Nell’arte bisogna raccontare quello che si conosce e che ti è più vicino. Sin dall’inizio il nostro sguardo, il nostro interesse è rivolto a quello che succede intorno a noi. Abbiamo tirato fuori un lavoro che non appartiene ad un mondo borghese. Tipologie povere, che sono di una zona periferica, marginale e degradata. Noi viviamo e lavoriamo in Campania, il nostro studio è a due passi dalla via Appia, la strada che collegava Roma con le altre grandi civiltà del bacino del Mediterraneo. E’ stata una delle prime grandi reti di comunicazione e di scambi culturali, economici e di crescita di quelle popolazioni. Un territorio di grande vocazione agricola, artigianale e di commercio, su cui si è sovrapposto un’industrializzazione e una cementificazione selvaggia. Ora è anche la strada della grande immigrazione e del caos. Lontana dai grandi centri del capitalismo, ma vicina e funzionale al suo disumano procedere. Se fossimo vissuti a New York, Londra, Parigi o la stessa Milano forse saremmo stati influenzati dalla moda o dal mondo pubblicitario o forse ancora di più e allo stesso modo dalle periferie e dagli emarginati, chissà forse avremmo usato la fotografia ma non crediamo che sarebbe stata diversa la concezione che abbiamo della vita e di essere artisti.
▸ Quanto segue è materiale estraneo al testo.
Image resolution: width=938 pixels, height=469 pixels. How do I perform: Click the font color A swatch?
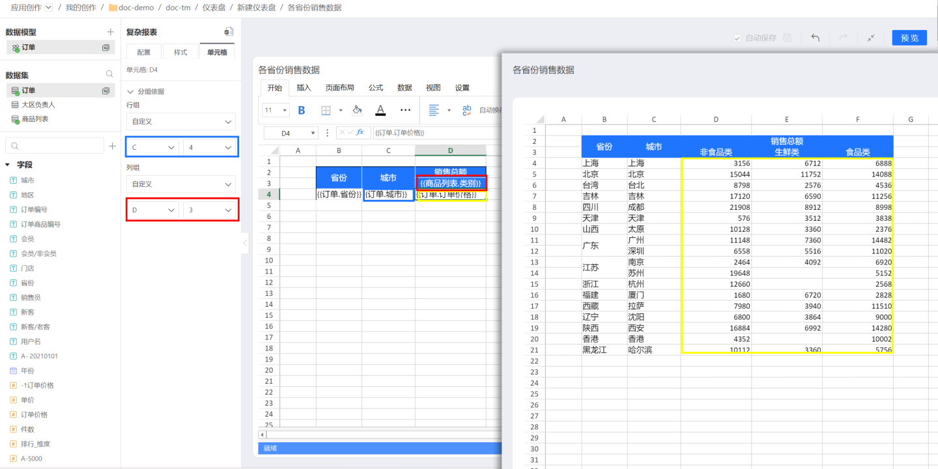pyautogui.click(x=380, y=110)
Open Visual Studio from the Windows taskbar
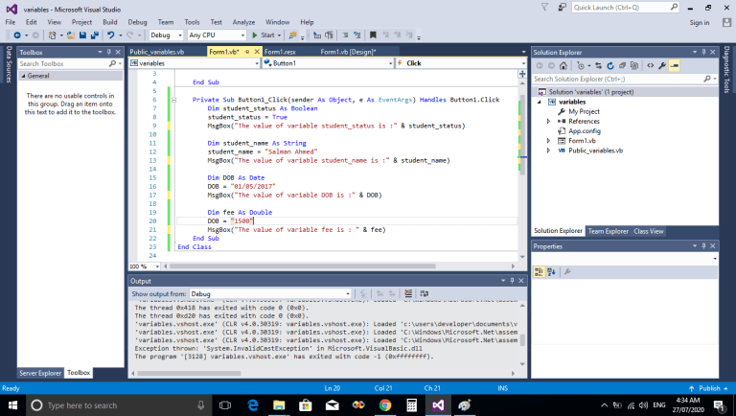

In che modo il luogo in cui siete cresciuti ha influenzato il vostro modo di lavorare e la vostra visione del mondo?
Certo, essere nati nei luoghi che oggi viviamo sicuramente a influito sulla nostra ricerca. Come non si può essere sensibili alle problematiche sociali che ci toccano personalmente? Ma questo è stato solo l’inizio di un percorso creativo ed umano che non ha fine, che mette in discussione anche altre coordinate che sono fuori e dentro il tuo territorio, fuori e dentro la tua sensibilità. Essere artisti significa essere eretici, scegliere non essere scelti. Scompare il fine razionale del produrre e vengono fuori le ragioni della scelta: inventare il mondo, la vita.

Quali sono i vostri progetti futuri?
Non ci va di parlare di progetti futuri. Ci piace più parlare di “percorso”, e sicuramente continueremo la nostra ricerca artistica per renderla il più possibile nuova e comunicativa. Le mostre? A Napoli e a Bruxelles.